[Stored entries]
··········

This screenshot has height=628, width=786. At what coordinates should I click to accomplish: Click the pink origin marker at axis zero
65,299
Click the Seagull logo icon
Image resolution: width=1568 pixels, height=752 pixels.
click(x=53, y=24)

··········

— Set problem —
Please extract every one of the lines above and reproduce each one verbatim.

— Correct result —
This screenshot has height=628, width=786. At what coordinates should I click to accomplish: Click the pink origin marker at axis zero
65,299
Click the Seagull logo icon
Image resolution: width=1568 pixels, height=752 pixels.
click(x=53, y=24)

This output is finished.